A notable outcome of the increasing use of network-based technologies in the digital era of Web 2.0 has been the integration of instructional technologies into foreign/second language (L2) writing. Over the last two decades, as a result of the theoretical overlap between computer-mediated communication (CMC) (Chapelle, 2001; Kern & Warschauer, 2000) and second language theories (Ortega, 1997), CMC has become an important component of the L2 writing process. Research indicates that CMC has turned into a highly effective learning environment, fostering collaboration, increasing participation, and enhancing motivation, as well as providing a less threatening context for communication (Beauvois, 1997; Chapelle, 2001; Kern & Warschauer, 2000; Murray, 2000; Warschauer, 2005; Zheng & Warschauer, 2017).
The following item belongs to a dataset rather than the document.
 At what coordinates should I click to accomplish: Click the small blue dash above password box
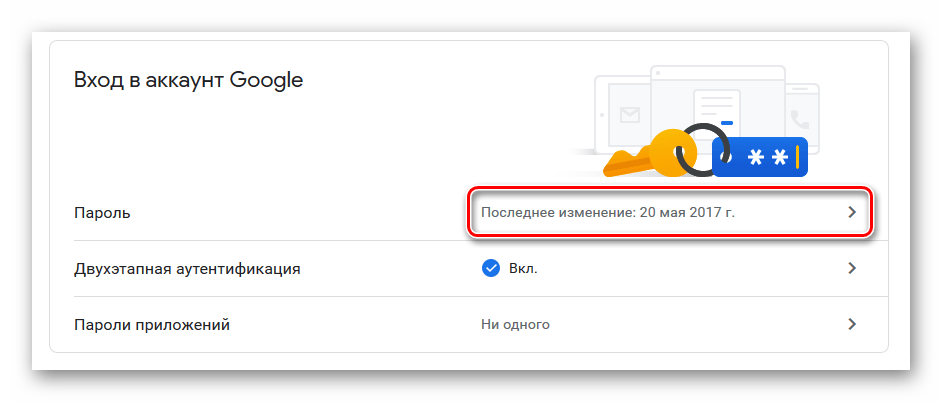coord(727,123)
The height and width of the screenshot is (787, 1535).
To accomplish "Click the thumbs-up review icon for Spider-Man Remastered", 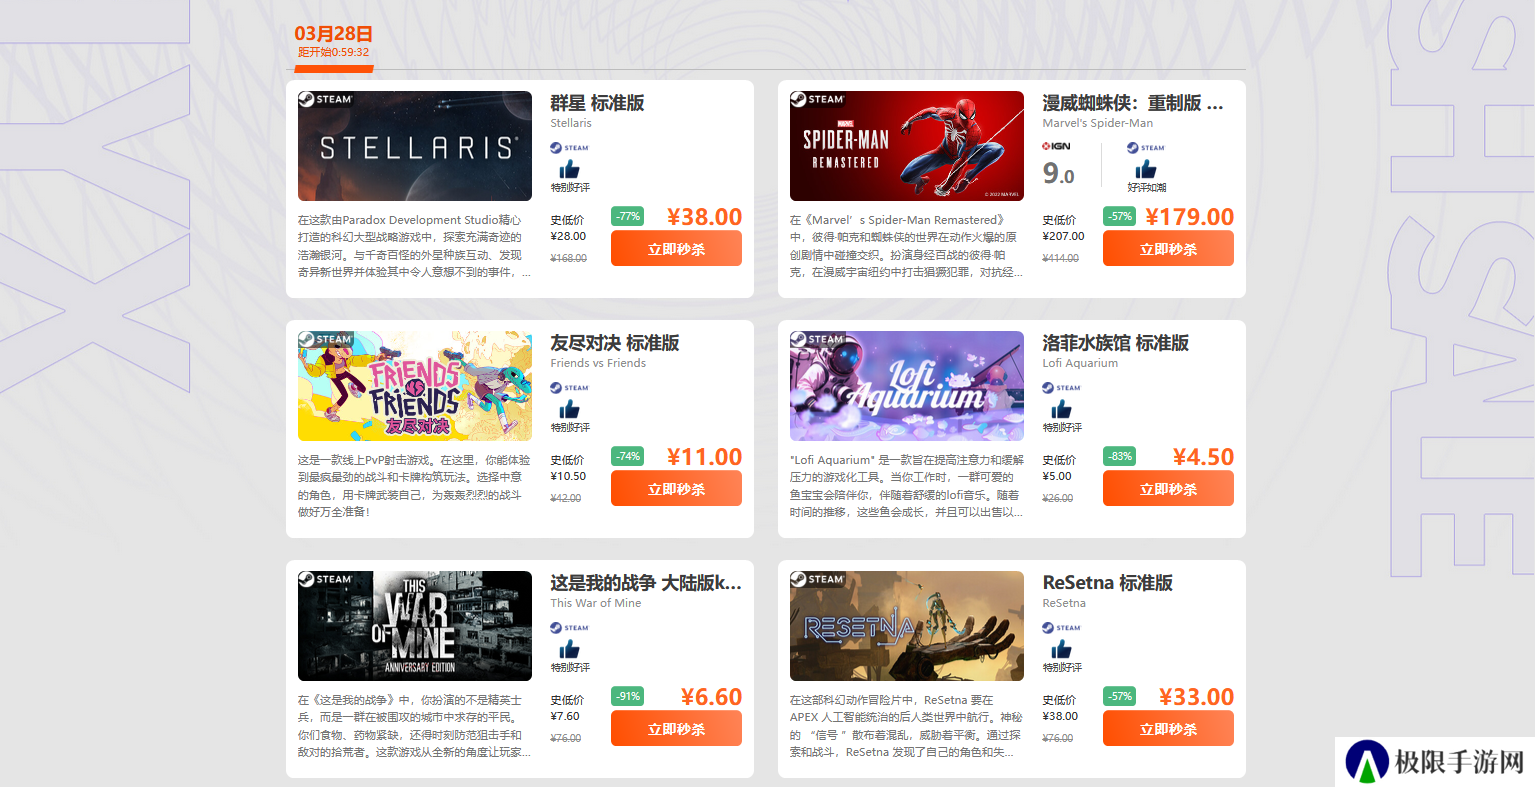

More specifically, in the realm of the process-based L2 writing, numerous scholars have indicated that CMC offers significant affordances for practicing writing, encouraging collaborative writing, and facilitating online peer feedback in comparison to face-to-face peer feedback (DiGiovanni & Nagasawami, 2001; Hewett, 2000; Liang, 2010; Tuzi, 2004).

Several features of CMC, such as text-based and computer-mediated interaction, many-to-many communication, time-and place-independence, long distance exchanges, and multimodality, seem to facilitate the L2 writing process by providing learners with opportunities to co-construct knowledge and meaning (Beauvois, 1997; Warschauer, 2010). Additionally, with its Internet and multimedia capabilities, CMC can also be a pivotal source of input for L2 writers. Through multimodal input (e.g. collection of text, sound, pictures, video, animation, and multimedia), CMC can provide scaffolding and meaningful contexts of learning for L2 writers. All in all, the use of CMC has been shown to lead to enhanced learning in relation to the acquisition of content, development of skills, efficiency of learning, and satisfaction with instruction (Butler-Pascoe & Wiburg, 2003), and “could potentially enhance L2 writing processes and outcomes in different ways” (Zheng & Warschauer, 2017, p.64).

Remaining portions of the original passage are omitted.